Ghana, Rwanda set example in scaling up Health Insurance (column)

It became apparent that there were no recipes for designing a health insurance scheme. Just "start with an imperfect model, leave the theories aside, roll up your sleeves and start", advised the Ghanaian Director of Administration for National Health Insurance Authority (NHIA).

The workshop raised awareness on the linkages between health insurance schemes and the need to eliminate catastrophic health insurance costs for the poorest and hence alleviating poverty. "Very often health insurance is concentrated on urban populations and the formal sectors. We in Ghana believe that the people in need are those in the rural areas and so we made provisions to cover them", said Deputy Minister of Health, Dr. Benjamin Kumbuor, who delivered remarks both during the opening and closing sessions of the workshop.

Organized and sponsored by USAID's Global Health Systems 20/20 Project and the World Bank in collaboration WHO, ILO, and Rockefeller Foundation, this workshop specifically focused on scaling up health insurance in Africa.

This workshop-the first of its kind-brought together representatives from the government, civil society and the private sector from Kenya, Nigeria, Tanzania, Uganda and Zambia.

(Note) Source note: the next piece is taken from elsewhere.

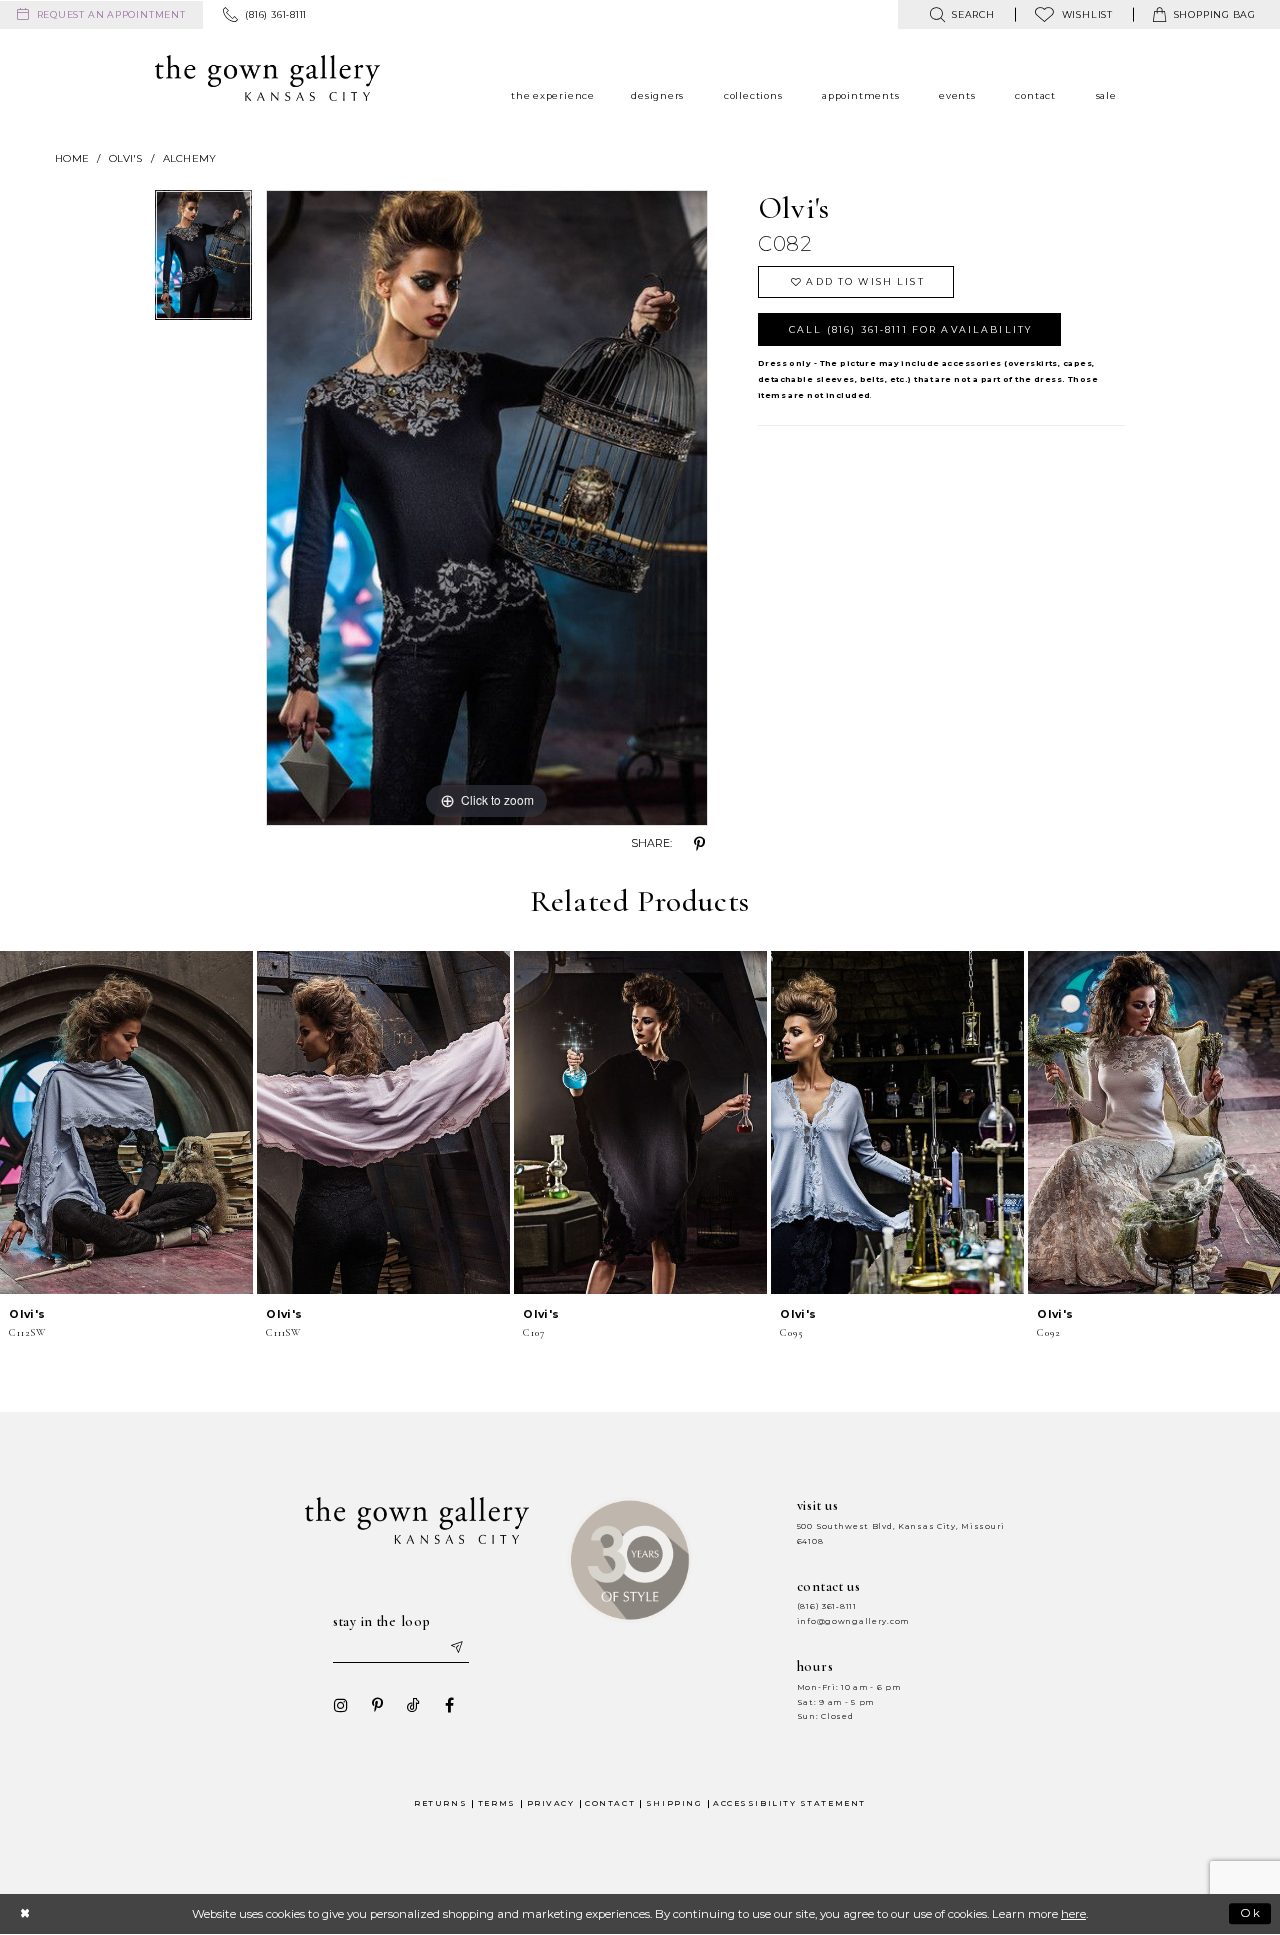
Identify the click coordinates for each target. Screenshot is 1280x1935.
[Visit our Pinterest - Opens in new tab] (377, 1705)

Ethiopia, Liberia and Sierra Leone participated as observer countries. The workshop was structured around eight design elements: political feasibility, financing mechanisms, population coverage, benefit package design, engagement with health care providers, organizational structure, operationalizing health insurance, and monitoring and evaluation. Health insurance experts from country practitioners from African countries, USAID's Global Health Systems 20/20 Project and the World Bank delivered presentations, and country teams worked together for two hours a day on each of the design elements.

Throughout the workshop, Ghana and Rwanda were used as examples of best practice on health insurance in Africa. Within one year, Ghana successfully rolled out their social health insurance scheme creating 145 District Mutual Health Insurance Schemes (DMHIS) which covers the rich and poor alike. Today, over 60% of their population is covered. In Rwanda coverage hit 91% this year. During the workshop, Ghanaian representatives from the National Health Insurance Authority shared their experiences and impending challenges of their current health insurance scheme. The successful Rwandan experience was also presented.

Participant countries are at different stages of development of their national health insurance schemes. Nigeria and Kenya have already embarked on scaling up their national health insurance schemes. Tanzania recently passed a law whereby the major health insurance schemes will be merged, with the hopes of strengthening health system capacity and further extending coverage to all of the country. Ethiopia has been preparing to launch social health insurance nationwide and will soon start piloting community-based health insurance focusing on extending coverage to rural areas.

Field visits to the National Health Insurance Authority, Ridge Hospital, Alpha Medical Center, Mutual Health Insurance Scheme and Ayawaso District Mutual Health Insurance Scheme were organized to allow a member of each country team to visit different Ghanaian health institutions.

The workshop provided an opportunity for participants to launch a community of practice on health insurance and health financing. Participating countries not only have counterparts from the National Health Insurance Authority of Ghana to use as a resource, as well as each other, but also two newly created World Bank hubs in Dakar, Senegal and Nairobi, Kenya. Central to the World Bank's newly created Health Systems for Outcomes (HSO) program, these hubs are designed to provide technical and analytical support and expertise to governments and country task team leaders working on health systems strengthening in Africa.

Health insurance has the potential to produce many benefits for the health system, including protecting families from catastrophic medical costs and expanding access to priority health services. However, the potential advantages depend on good governance, sound design of benefits, pricing, and provider payments among other things. Many African countries are interested in health insurance and are experimenting with different forms of risk pooling.

The next workshop is planned for June 2010 in Rwanda.